Requirement » Please could you give again the lines from the one holding "Task: Click the green add" through the final line of the data below, exactly, with no other lines?

Dataset entries:
━━━━━━

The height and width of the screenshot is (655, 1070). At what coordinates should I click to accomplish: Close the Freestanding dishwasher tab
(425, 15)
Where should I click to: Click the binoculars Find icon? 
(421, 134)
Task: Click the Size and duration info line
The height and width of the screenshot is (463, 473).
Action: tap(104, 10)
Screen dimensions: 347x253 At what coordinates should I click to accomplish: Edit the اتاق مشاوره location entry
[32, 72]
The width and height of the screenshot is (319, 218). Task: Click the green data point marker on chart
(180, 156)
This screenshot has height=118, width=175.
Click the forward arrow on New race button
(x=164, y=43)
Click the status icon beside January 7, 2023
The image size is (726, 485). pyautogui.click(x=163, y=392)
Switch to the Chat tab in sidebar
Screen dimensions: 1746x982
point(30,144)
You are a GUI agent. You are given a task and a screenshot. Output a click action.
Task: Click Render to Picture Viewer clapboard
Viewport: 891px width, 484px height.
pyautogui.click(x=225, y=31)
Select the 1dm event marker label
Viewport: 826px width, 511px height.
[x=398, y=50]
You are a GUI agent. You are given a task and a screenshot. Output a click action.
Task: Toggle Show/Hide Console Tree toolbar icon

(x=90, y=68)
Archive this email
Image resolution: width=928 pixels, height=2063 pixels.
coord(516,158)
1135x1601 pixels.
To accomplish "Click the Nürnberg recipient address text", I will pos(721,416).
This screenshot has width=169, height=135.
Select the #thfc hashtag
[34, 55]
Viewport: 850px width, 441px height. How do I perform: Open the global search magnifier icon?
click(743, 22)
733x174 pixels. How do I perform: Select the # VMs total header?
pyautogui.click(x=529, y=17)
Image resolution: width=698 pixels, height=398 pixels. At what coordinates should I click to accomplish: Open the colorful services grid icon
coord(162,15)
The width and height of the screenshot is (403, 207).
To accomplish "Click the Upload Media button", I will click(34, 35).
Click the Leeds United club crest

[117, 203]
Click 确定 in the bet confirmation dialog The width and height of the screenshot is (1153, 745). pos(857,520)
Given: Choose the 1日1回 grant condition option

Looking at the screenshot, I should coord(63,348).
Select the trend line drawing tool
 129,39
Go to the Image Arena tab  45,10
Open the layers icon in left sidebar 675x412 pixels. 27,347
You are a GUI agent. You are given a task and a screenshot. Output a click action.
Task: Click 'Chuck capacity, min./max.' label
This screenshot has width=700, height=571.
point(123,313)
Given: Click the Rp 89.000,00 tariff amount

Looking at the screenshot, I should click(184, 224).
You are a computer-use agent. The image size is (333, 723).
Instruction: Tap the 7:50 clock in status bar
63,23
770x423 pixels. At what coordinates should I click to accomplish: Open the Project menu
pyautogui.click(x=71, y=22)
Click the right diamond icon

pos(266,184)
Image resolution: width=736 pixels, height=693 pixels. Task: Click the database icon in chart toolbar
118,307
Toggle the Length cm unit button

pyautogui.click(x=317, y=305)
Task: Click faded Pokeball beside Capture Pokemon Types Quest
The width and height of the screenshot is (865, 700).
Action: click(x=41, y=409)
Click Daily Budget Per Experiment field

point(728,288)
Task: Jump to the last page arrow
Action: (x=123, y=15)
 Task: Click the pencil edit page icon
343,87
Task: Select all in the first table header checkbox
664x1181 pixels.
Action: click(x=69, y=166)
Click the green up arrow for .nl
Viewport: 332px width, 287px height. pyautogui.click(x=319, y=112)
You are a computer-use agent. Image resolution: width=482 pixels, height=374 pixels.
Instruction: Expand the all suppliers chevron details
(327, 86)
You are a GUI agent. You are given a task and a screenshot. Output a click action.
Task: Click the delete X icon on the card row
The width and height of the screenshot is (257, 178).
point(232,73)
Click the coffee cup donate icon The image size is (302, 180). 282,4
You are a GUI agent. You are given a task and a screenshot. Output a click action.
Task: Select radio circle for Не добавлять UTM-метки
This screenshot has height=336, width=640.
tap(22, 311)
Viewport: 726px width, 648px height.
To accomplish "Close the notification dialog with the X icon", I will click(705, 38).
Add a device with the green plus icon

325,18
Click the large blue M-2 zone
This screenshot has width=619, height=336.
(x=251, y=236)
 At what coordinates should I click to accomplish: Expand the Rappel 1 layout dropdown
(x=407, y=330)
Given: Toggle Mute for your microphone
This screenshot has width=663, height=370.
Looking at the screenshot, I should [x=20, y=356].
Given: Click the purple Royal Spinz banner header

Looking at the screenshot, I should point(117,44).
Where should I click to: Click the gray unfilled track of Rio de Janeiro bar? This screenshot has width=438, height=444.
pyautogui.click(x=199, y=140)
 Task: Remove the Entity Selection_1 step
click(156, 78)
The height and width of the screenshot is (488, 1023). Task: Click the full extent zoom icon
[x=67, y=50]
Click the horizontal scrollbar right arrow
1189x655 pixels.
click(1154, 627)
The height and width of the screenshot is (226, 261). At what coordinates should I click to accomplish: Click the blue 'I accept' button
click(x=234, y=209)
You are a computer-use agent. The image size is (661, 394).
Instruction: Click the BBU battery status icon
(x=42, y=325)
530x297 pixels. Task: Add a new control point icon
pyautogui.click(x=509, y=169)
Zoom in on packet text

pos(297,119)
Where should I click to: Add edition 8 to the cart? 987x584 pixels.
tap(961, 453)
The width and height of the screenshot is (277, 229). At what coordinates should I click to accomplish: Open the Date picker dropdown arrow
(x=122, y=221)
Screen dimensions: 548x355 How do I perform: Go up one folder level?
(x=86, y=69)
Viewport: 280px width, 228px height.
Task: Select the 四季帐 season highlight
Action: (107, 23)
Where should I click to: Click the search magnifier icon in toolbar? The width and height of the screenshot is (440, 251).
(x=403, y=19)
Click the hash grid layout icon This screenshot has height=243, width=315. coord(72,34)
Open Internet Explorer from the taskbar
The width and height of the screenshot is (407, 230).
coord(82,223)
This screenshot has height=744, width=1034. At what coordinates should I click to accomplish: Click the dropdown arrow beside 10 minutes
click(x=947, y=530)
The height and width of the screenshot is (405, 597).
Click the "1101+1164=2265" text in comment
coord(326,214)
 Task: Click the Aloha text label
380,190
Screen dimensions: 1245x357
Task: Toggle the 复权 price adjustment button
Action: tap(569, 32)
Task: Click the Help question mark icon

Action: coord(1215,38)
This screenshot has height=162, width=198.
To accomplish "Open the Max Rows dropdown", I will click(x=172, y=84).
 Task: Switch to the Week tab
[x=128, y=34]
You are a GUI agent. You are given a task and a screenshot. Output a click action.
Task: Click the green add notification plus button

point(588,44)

━━━━━━

Task answer »
Task: Click the green add notification plus button

point(588,44)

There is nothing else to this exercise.